• [Records for this exercise]
==*==
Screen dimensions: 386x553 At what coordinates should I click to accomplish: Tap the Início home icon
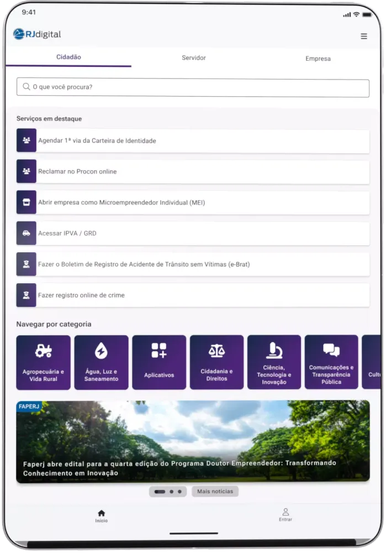coord(101,513)
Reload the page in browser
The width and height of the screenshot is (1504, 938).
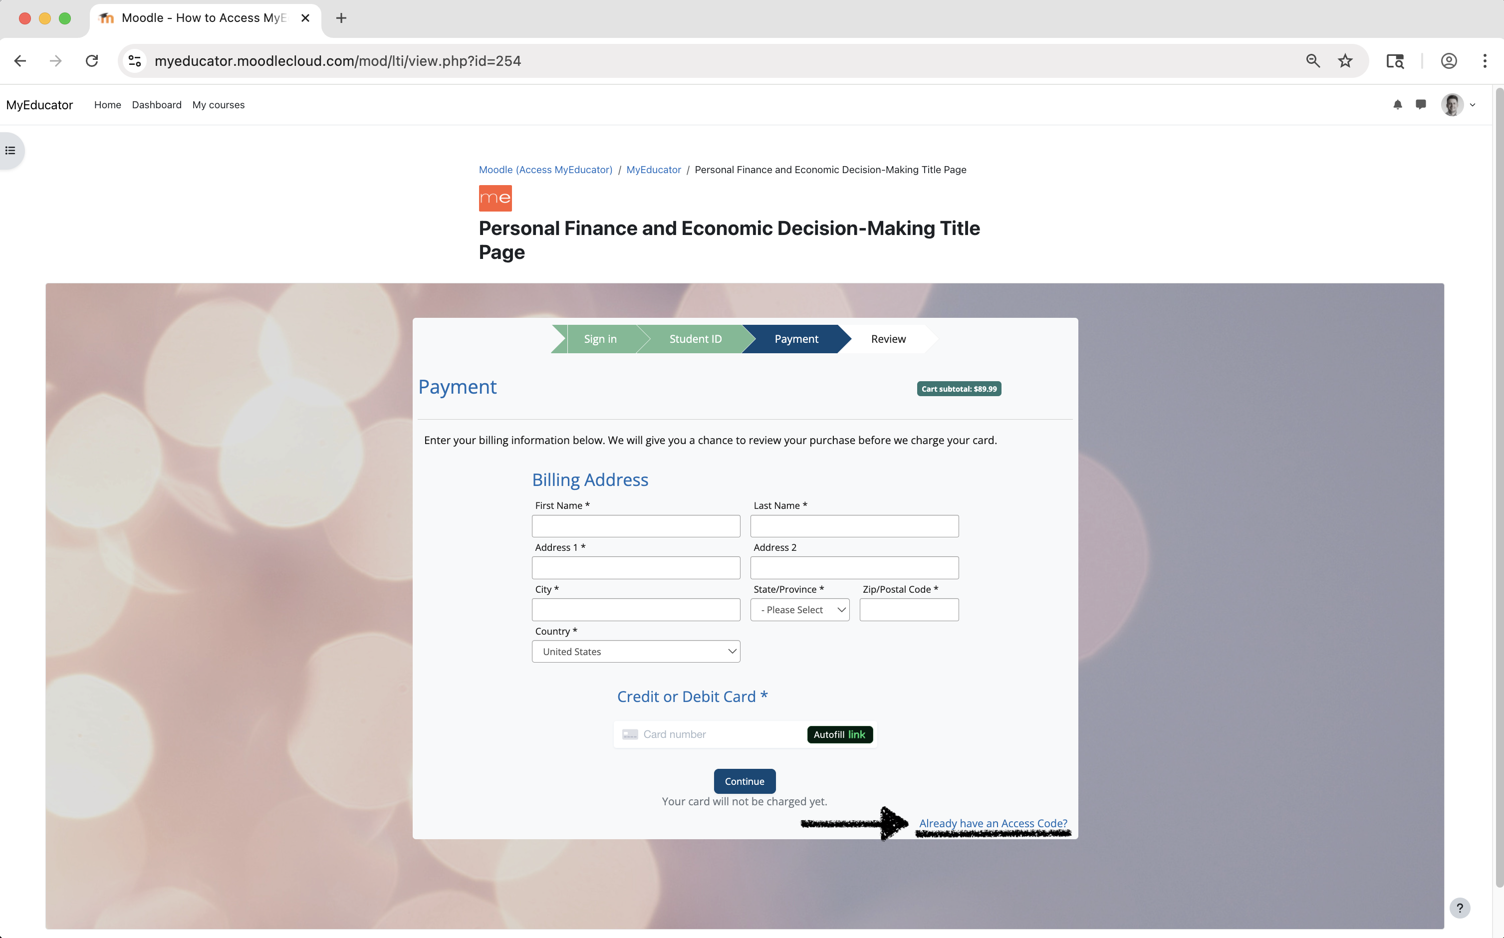point(92,61)
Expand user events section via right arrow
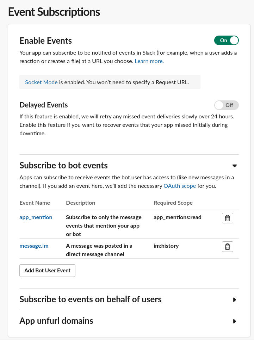This screenshot has height=340, width=254. (x=235, y=300)
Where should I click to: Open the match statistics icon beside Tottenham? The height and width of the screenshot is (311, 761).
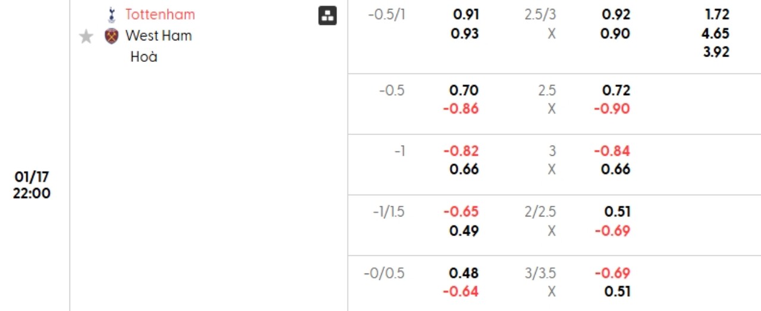coord(328,16)
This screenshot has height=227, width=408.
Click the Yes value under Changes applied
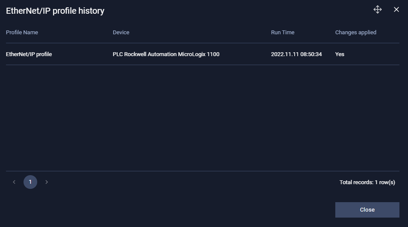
==*==
• [Request] Copy the material above word for word, omitting the pictures.

• [Answer to this problem]
Screen dimensions: 386x553 At what coordinates should I click to accomplish: Tap the Início home icon
coord(101,513)
Reload the page in browser
The width and height of the screenshot is (1504, 938).
point(92,61)
Expand user events section via right arrow
This screenshot has height=340, width=254. (x=235, y=300)
Where should I click to: Open the match statistics icon beside Tottenham? The height and width of the screenshot is (311, 761).
coord(328,16)
This screenshot has height=227, width=408.
Click the Yes value under Changes applied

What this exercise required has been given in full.